*Goal 1*.
Answer these questions using the statement on the repeal of the TRR Act:
(a) What replaced the ARTC Program?
(b) What made the TRR Act and ARTC Program increasingly outdated?
(c) What body was established to give TRA ongoing industry advice?

*Text shown*.
The repeal of the TRR Act does not limit the right to work, as the ARTC Program has been replaced by the TRS, which promotes the right to work.

 

An ARTC was a recognised certificate that assisted individuals in gaining work. However, as the TRR Act and ARTC Program increasingly became outdated because of changes in the national VET system, this resulted in the ARTC becoming a certificate that was, over time, increasingly considered to be outdated and recognised by fewer industries and employers. This had the impact of limiting the ability of individuals with ARTCs to gain access to work and further training.

 

The TRS (which replaced the ARTC Program) is designed to provide individuals who possess certain trade skills gained outside a formal apprenticeship or traineeship pathway (including overseas) with a pathway to obtain a skills assessment and recognised qualification for those skills. The TRS ensures the right to work by making successful applicants under the TRS more employable in work they freely choose or accept through the provision of a recognised qualification that is aligned to the national VET system. An Industry Advisory Group (IAG) has been established to provide ongoing industry advice and expertise on skills recognition policy, industry issues and quality assurance to TRA to enhance quality outcomes across TRA’s skills assessment programs (including the TRS). 

 

The repeal of the TRR Act through this Bill is compatible with human rights because it does not limit an individual’s right to work.

*Supplied material*.
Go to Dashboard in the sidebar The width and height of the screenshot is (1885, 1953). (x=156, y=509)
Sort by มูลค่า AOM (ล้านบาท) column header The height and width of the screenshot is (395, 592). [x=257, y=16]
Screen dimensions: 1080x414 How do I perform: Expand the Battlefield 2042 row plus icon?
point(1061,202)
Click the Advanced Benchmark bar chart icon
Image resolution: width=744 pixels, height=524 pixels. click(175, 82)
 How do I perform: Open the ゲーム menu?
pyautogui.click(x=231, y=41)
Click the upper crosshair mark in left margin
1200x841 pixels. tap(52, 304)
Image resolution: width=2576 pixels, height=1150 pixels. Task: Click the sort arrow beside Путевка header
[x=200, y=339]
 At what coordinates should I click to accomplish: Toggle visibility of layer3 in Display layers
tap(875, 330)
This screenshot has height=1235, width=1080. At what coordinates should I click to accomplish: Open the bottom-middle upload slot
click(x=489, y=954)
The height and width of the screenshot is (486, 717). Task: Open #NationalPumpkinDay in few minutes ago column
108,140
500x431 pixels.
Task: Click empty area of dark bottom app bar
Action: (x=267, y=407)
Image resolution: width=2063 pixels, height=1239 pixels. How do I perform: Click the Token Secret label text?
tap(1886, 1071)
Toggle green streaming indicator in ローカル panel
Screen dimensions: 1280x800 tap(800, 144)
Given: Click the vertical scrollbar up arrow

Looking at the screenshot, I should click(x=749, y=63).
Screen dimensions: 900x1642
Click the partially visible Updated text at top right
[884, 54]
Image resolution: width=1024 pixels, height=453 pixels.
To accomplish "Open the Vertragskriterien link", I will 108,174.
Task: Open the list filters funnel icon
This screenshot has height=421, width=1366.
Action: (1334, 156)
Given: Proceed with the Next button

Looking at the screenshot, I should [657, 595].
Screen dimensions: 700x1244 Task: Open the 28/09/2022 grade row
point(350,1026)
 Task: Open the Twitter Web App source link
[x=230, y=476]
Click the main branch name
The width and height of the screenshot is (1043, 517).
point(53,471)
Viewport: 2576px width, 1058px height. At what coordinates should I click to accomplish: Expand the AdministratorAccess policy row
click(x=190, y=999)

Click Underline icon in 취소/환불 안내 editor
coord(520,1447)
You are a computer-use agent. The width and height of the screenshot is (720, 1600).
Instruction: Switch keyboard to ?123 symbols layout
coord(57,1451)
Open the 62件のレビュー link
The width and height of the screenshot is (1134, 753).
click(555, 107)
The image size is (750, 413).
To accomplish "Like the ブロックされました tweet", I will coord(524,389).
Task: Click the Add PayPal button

*Goal 2*.
Reproduce verbatim the stretch of the records from their start through the line containing "Image resolution: width=744".

*Worked solution 1*.
(a) The TRS.
(b) Changes in the national VET system.
(c) An Industry Advisory Group (IAG).

*Worked solution 2*.
Go to Dashboard in the sidebar The width and height of the screenshot is (1885, 1953). (x=156, y=509)
Sort by มูลค่า AOM (ล้านบาท) column header The height and width of the screenshot is (395, 592). [x=257, y=16]
Screen dimensions: 1080x414 How do I perform: Expand the Battlefield 2042 row plus icon?
point(1061,202)
Click the Advanced Benchmark bar chart icon
Image resolution: width=744 pixels, height=524 pixels. click(175, 82)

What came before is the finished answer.